Thailand Footprint: The People, Things, Literature, and Music of Thailand and the Region

Posts from the ‘Phnom Penh’ category

We will end the month with a good news post here at Thailand Footprint. Below is a current picture of the 12 up-country Thai students being sponsored through the leadership and generosity of Heaven Lake Press and their readers. Following the picture is a Press Release from Heaven Lake Press about the anthology, Phnom Penh Noir, edited by Christopher G. Moore and written by 15 authors, which has benefited some of Cambodia’s poorest. There are also links for anyone who would be so inclined to seek out more information about two organizations doing some good: Blood Foundation and FLOW.

‘A Dark Book With a Heart’
Phnom Penh Noir publisher and authors
support street children’s education

Phnom Penh Noir Bangkok (25 July 2013) – At the heart of noir literature may be wretchedness and misery, but even a very dark fiction is not devoid of hope and has a heart.

Heaven Lake Press (HLP) and the 15 authors of Phnom Penh Noir join in helping disadvantaged children’s education in Cambodia. A USD 1,500 donation has been made to two organizations helping poor street children and orphans. The fund comes from 20 per cent of the publisher’s net proceeds and 20 per cent of the authors’ royalties from the first six months of the book sales, since the book was launched in Phnom Penh in November 2012.

A $750 donation to Friends-International will help 25 young street children (aged 6-12 years) in their reintegration to public school in Cambodia. The $30 per child will go toward the children’s school fees, school uniforms, school bags, shoes, books and stationery.

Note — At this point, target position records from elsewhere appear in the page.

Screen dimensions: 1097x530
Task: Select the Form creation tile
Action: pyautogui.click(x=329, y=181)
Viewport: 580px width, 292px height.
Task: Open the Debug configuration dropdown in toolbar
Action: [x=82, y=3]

• Friends-International is a non-governmental organization that works primarily with street children. It runs vocational training, day care centers, residential centers; provides educational, medical, and everyday life services, and other specialized programs to help street children and marginalized urban youth to reintegrate into society, while also supporting their families and communities. Friends-International has received multiple awards and named among the Top 100 NGOs in the World in 2012 and 2013. For more information about the organization or to make a donation, visit its website or Wikipedia.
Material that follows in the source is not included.